Mensajes electrónicos del presidente Barack Obama habrían sido infiltrados por presuntos hackers rusos que lograron accesar a servidores sensibles, reconocieron funcionarios de la Casa Blanca citados por el diario The New York Times.

El incidente fue detectado en octubre del año pasado cuando presuntos hackers rusos parecieron haber penetrado servidores que son guardados celosamente del Blackberry personal del presidente Obama.

De acuerdo con un despacho del periódico The New York Times, esa acción de los hackers fue una violación del sistema informático no clasificado de la Casa Blanca.

"Esa invasión fue la más intrusiva y preocupante que se ha reconocido públicamente", según funcionarios estadunidenses que informaron sobre la investigación.

Los hackers, que también accesaron al sistema no clasificado del Departamento de Estado, no parecen haber penetrado en los servidores confidenciales que controlan el tráfico de mensajes del BlackBerry de Obama, que él o un ayudante manejan constantemente.

Estos obtuvieron acceso a los archivos de correo electrónico de personas dentro de la Casa Blanca, y tal vez algunos de fuera, con quien Obama se comunica regularmente.

A partir de esas cuentas, llegaron mensajes de correo electrónico que el presidente había enviado y recibido, de acuerdo con funcionarios involucrados con la investigación.

Funcionarios de la Casa Blanca descartaron que redes clasificadas hubieran sido comprometidas y aseguraron que los hackers no obtuvieron ninguna información clasificada.

Muchos funcionarios tienen dos computadoras en sus oficinas, una que opera en una red clasificada altamente segura y otra conectada con el mundo exterior para las comunicaciones no clasificadas.

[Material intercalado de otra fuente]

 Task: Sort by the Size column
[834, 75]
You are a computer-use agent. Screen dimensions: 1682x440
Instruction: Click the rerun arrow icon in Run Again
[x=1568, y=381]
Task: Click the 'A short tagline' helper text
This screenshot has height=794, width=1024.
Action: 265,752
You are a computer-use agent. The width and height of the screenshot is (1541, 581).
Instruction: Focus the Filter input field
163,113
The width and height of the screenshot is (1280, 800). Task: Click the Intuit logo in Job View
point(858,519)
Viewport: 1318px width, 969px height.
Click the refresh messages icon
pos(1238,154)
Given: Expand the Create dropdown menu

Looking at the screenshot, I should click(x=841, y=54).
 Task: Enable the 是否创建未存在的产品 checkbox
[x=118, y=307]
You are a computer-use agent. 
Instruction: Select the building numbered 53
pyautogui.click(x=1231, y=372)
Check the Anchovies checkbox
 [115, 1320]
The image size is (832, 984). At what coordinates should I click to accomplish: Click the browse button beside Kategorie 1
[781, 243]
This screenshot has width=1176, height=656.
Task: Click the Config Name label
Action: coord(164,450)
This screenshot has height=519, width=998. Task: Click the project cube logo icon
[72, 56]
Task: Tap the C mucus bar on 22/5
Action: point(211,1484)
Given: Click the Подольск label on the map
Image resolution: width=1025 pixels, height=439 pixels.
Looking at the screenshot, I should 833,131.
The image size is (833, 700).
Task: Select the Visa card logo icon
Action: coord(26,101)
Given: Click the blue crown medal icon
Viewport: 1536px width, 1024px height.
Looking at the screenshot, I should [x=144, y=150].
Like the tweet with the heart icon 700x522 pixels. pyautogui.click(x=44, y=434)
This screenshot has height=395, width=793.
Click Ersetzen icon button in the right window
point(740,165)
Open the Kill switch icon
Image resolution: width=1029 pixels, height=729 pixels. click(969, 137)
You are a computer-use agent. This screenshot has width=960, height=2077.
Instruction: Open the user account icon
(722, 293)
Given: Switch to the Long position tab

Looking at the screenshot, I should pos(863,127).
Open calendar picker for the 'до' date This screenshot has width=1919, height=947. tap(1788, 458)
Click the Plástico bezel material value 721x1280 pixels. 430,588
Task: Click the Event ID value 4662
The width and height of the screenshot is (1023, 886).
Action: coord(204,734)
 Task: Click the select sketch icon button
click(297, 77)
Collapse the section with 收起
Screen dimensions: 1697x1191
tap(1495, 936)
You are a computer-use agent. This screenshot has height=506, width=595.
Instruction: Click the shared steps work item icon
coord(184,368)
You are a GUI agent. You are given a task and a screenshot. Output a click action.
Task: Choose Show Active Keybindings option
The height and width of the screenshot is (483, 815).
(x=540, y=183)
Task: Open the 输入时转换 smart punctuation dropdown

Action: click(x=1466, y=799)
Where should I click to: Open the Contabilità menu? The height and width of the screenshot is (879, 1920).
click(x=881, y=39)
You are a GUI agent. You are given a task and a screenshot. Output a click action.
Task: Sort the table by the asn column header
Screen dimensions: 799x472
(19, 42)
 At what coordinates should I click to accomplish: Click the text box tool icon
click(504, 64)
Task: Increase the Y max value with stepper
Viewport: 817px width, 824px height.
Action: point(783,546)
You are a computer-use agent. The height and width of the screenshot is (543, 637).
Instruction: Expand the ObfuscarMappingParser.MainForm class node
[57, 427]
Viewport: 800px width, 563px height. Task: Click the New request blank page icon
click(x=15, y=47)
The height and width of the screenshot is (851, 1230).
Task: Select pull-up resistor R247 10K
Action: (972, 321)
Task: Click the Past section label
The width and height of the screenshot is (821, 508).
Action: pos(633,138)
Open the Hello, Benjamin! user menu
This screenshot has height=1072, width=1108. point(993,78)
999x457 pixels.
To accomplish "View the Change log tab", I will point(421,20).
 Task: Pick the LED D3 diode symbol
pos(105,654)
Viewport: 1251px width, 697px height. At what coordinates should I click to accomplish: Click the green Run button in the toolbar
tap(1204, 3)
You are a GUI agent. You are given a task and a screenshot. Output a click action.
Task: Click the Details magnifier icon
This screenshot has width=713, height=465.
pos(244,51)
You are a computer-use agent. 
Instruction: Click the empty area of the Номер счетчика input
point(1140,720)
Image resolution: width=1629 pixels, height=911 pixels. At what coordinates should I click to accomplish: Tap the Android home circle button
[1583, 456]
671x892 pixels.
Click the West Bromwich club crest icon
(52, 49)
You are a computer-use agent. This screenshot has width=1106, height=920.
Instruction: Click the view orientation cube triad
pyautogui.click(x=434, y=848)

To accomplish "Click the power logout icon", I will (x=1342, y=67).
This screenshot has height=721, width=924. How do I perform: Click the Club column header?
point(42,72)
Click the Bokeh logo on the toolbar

Pero los funcionarios han admitido que el sistema no clasificado contiene habitualmente información que se considera muy sensible.

Esto es desde horarios, intercambios de correo electrónico con embajadores y diplomáticos, discusiones de espera de movimientos de personal y legislación, así como, inevitablemente, un cierto debate acerca de la política.

Los funcionarios no dieron a conocer el número de mensajes de correo electrónico de Obama que fueron vulnerados por los hackers, ni la sensibilidad de su contenido, pero aclararon que la cuenta de correo electrónico del presidente en sí misma no parece haber sido hackeada.

Aún así, el hecho de que las comunicaciones de Obama estuvieron entre los afectadas por los piratas -que se presume están relacionados con el gobierno ruso- ha sido uno de los hallazgos más estrechamente en poder de la investigación.

Funcionarios de la Casa Blanca conocieron durante meses acerca de la profundidad de la intrusión, anotó el periódico estadunidense.

"Este ha sido uno de los actos más sofisticados que hemos visto", declaró un funcionario estadunidense que informó sobre la investigación.

Mientras que los grupos de hackers chinos son conocidos por barrer grandes cantidades de información comercial y de diseño, los mejores hackers rusos tienden a ocultar sus huellas mejor y centrarse en objetivos específicos, a menudo políticos.

En la Casa Blanca, la intrusión ha planteado un nuevo debate acerca de si es posible proteger la presencia electrónica de un presidente, especialmente cuando llega desde detrás de los firewalls presumiblemente seguros de la rama ejecutiva.

Obama ya antes había sido objeto de los ataques de las redes informáticas: Su campaña de 2008 fue golpeada por hackers chinos.

No obstante, Obama ha sido durante mucho tiempo un usuario frecuente de correo electrónico y ha luchado públicamente con el Servicio Secreto en 2009 para conservar su BlackBerry, un tema del que ha bromeado a menudo en público.

Pero mientras la Casa Blanca se ha negado a identificar la nacionalidad de los piratas informáticos, otros familiarizados con la investigación dijeron que todas las señales apuntaban a los rusos.

El jueves pasado, el secretario de Defensa, Ashton B. Carter, reveló por primera vez que los hackers rusos habían atacado los sistemas no clasificados del Pentágono, pero que ya habían sido contenidos.